Die Ereignisse der Geschichte wiederholen sich. Auch in unsern Tagen verneinen die Klugen dieser Welt — unsre Schriftgelehrten und Ältesten — oftmals die Heilungen der Christian Science, weil dieselben nicht den anerkannten Methoden der modernen Wissenschaft gemäß bewirkt werden. Die Christian Science verkündet der Welt aufs neue, daß das Reich Gottes nicht in weiter Ferne liegt, daß man es nicht auf dem Wege veränderlicher Theorien und Weltklugheit erreicht, sondern durch die Erkenntnis, daß es jetzt vorhanden ist, und zwar im Bewußtsein des Menschen. Sie erklärt, daß das Verständnis von Gott und Seinen Gesetzen jede Krankheit, jede Disharmonie vernichtet und daß dieses Mittel stets bei der Hand ist. Die Weltklugen mögen einwenden: „Das kann nicht wahr sein. Wenn diejenigen, die ihr ganzes Leben mit wissenschaftlichen Forschungen zugebracht haben, keine derartigen Werke tun können, so sind Leute, die keine anerkannt wissenschaftliche Ausbildung haben, gewiß außerstande, sie zu tun.” Und doch geben alle Christen zu, daß Jesus, der keine höhere Schulbildung genossen hatte, der größte Lehrer und der größte Arzt aller Zeiten war — der einzige, welcher alle Arten von Krankheiten heilte und welchem nie eine Heilung mißlang.

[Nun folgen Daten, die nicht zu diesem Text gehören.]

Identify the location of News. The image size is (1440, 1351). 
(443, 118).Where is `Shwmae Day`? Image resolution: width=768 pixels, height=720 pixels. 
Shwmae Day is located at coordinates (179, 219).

Der Apostel Paulus warnte die Korinther vor der „Schalkheit”, die sie „von der Einfältigkeit in Christo” abzuwenden drohte, und bezeichnete es als den Ruhm eines Christen, „in Einfältigkeit und göttlicher Lauterkeit, nicht in fleischlicher Weisheit, sondern in der Gnade Gottes” zu wandeln. Auf Seite 53 von „Miscellaneous Writings“ sagt Mrs. Eddy: „Die Christian Science ist einfach und für Kinder leicht faßlich; nur diejenigen, deren Erziehung sie von ihr weggeführt hat, finden sie abstrakt und schwerverständlich.” Durch die einfachen Wahrheiten des Christentums Christi, wie wir sie in der Christian Science kennen lernen, gelangen die Sterblichen zu der Erkenntnis, daß die wahren Nachfolger des demütigen Nazareners nichts weiter sind als erwachsene Kinder.
Jede gute Handlung dünkt mich um so ruhmvoller, je mehr sie ohne Geräusch und Schau des Volks geschieht.